## [Anforderung]
Gib das folgende Interview mit Tim Bendzko vollständig und Wort für Wort wieder.

**** Seitentext ****

Tim Bendzko im exklusiven Interview (Teil 2)

"Warte so lange bis die Songs reif für die Öffentlichkeit sind"
Als 16-Jähriger hast du die ersten Lieder geschrieben, aber erst mit 26 die erste CD veröffentlicht. Warum erst zehn Jahre später?
Tim: Wenn ich mit 16 ein Album gemacht hätte, hätte ich wahrscheinlich über Schule, Fußball spielen und Gitarren-Unterricht gesungen und wer will das schon hören? Deshalb dachte ich mir, ich warte so lange, bis ich ein bisschen was erlebt habe und die Songs gut genug für die Öffentlichkeit sind.
Du hast Evangelische Theologie und Nichtchristliche Religionen studiert: Was konntest du davon für deine Musik mitnehmen?

**** Datenübersicht ****

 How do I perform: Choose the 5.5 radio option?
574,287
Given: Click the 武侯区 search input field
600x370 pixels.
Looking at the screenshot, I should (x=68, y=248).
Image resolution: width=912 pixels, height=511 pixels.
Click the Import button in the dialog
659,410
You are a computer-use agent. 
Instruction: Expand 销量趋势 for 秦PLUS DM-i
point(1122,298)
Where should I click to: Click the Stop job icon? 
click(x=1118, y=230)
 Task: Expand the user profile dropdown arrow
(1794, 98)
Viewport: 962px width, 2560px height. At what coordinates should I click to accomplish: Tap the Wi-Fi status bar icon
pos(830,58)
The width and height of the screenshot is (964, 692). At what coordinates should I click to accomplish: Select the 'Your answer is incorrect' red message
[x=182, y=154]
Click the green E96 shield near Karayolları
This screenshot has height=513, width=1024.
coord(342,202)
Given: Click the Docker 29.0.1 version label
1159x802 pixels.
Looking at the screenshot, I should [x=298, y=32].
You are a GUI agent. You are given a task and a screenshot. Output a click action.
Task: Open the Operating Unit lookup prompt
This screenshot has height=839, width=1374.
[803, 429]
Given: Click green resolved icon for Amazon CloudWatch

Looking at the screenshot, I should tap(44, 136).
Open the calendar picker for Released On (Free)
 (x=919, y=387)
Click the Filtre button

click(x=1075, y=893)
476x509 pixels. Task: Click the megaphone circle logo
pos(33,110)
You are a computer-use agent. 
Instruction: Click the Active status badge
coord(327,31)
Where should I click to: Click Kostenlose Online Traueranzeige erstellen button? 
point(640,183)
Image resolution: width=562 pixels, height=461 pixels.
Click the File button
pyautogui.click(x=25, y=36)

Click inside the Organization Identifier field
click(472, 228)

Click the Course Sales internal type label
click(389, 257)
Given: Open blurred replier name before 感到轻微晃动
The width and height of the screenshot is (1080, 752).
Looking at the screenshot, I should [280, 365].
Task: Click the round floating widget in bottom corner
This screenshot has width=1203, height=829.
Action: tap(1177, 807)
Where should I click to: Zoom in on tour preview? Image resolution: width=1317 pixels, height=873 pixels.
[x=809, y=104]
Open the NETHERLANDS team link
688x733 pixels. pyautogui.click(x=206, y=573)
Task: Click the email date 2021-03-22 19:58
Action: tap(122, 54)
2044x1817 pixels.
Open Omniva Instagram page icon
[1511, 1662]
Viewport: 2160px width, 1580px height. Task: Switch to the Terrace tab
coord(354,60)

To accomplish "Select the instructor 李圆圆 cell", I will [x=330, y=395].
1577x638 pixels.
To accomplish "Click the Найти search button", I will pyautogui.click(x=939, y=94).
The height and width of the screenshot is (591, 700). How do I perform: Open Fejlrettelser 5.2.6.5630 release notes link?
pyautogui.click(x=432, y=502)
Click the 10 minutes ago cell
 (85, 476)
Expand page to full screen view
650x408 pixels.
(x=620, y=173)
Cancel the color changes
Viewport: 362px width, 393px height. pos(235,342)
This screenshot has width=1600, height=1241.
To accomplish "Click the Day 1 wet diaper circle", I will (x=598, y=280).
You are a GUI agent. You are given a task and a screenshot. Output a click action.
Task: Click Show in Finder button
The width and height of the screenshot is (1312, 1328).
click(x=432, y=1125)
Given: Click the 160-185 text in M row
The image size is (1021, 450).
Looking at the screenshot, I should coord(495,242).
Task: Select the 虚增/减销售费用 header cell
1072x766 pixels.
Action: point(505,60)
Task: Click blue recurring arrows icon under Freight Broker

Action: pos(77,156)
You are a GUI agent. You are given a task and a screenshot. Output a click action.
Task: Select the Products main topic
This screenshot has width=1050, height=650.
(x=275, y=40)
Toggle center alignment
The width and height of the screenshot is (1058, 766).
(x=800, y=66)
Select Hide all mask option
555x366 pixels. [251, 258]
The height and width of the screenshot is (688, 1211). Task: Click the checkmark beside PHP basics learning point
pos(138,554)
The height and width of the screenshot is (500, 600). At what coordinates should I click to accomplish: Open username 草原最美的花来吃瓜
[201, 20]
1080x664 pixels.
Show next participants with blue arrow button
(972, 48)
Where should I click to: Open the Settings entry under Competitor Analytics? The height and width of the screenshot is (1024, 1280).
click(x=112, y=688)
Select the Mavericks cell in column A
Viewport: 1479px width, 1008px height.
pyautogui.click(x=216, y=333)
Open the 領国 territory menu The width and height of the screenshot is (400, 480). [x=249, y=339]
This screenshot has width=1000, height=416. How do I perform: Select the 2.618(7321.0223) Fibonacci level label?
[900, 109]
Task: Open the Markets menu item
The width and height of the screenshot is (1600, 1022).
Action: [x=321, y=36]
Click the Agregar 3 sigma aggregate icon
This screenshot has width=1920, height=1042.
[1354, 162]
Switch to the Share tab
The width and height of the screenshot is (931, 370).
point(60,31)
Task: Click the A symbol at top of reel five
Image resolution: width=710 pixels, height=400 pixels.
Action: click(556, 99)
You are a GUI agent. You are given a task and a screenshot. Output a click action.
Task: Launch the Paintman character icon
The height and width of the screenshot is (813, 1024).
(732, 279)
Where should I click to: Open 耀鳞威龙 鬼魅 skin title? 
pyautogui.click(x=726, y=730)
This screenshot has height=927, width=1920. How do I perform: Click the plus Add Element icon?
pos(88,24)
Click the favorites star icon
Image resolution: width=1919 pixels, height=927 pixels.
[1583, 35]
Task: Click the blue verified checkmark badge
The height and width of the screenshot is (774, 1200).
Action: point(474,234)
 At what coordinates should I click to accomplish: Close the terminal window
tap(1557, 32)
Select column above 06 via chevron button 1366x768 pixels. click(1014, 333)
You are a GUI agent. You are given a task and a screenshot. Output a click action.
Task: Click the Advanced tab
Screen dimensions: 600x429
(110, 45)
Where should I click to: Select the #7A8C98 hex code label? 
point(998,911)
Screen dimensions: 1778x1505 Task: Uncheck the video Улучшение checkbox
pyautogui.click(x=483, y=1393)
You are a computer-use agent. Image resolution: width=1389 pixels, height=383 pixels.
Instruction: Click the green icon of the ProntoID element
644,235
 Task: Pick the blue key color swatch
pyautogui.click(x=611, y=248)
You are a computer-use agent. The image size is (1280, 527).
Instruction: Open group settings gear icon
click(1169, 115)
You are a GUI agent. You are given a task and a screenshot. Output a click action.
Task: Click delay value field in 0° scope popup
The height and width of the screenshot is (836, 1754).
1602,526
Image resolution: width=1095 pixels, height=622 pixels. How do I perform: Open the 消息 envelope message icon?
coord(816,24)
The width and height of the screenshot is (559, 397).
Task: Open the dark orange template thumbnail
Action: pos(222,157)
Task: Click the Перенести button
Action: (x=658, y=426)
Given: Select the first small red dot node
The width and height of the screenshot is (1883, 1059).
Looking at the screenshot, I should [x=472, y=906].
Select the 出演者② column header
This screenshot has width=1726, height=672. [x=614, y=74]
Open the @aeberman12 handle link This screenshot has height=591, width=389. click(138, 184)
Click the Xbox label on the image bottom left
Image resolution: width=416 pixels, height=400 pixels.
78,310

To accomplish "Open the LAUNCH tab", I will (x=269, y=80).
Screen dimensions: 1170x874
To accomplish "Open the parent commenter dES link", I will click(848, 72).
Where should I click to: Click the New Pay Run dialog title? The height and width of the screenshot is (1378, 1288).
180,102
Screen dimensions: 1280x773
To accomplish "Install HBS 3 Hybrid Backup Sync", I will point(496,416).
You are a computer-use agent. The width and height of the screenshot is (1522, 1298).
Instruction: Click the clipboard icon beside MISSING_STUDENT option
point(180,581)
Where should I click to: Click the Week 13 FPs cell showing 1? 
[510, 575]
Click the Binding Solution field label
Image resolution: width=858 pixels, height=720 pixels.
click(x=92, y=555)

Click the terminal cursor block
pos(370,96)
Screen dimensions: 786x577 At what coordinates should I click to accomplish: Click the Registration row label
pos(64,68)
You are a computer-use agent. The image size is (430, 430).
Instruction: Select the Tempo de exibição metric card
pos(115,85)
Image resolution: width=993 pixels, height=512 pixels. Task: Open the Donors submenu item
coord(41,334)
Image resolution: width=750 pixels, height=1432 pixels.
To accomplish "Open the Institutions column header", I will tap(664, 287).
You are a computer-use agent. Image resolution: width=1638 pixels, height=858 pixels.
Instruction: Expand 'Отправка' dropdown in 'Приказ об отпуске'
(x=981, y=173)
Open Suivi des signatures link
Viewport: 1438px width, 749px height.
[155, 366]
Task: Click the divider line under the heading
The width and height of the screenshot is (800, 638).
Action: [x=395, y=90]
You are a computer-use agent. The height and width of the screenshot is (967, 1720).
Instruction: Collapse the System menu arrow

****

## [Lösung]
Tim Bendzko im exklusiven Interview (Teil 2)

"Warte so lange bis die Songs reif für die Öffentlichkeit sind"
Als 16-Jähriger hast du die ersten Lieder geschrieben, aber erst mit 26 die erste CD veröffentlicht. Warum erst zehn Jahre später?
Tim: Wenn ich mit 16 ein Album gemacht hätte, hätte ich wahrscheinlich über Schule, Fußball spielen und Gitarren-Unterricht gesungen und wer will das schon hören? Deshalb dachte ich mir, ich warte so lange, bis ich ein bisschen was erlebt habe und die Songs gut genug für die Öffentlichkeit sind.
Du hast Evangelische Theologie und Nichtchristliche Religionen studiert: Was konntest du davon für deine Musik mitnehmen?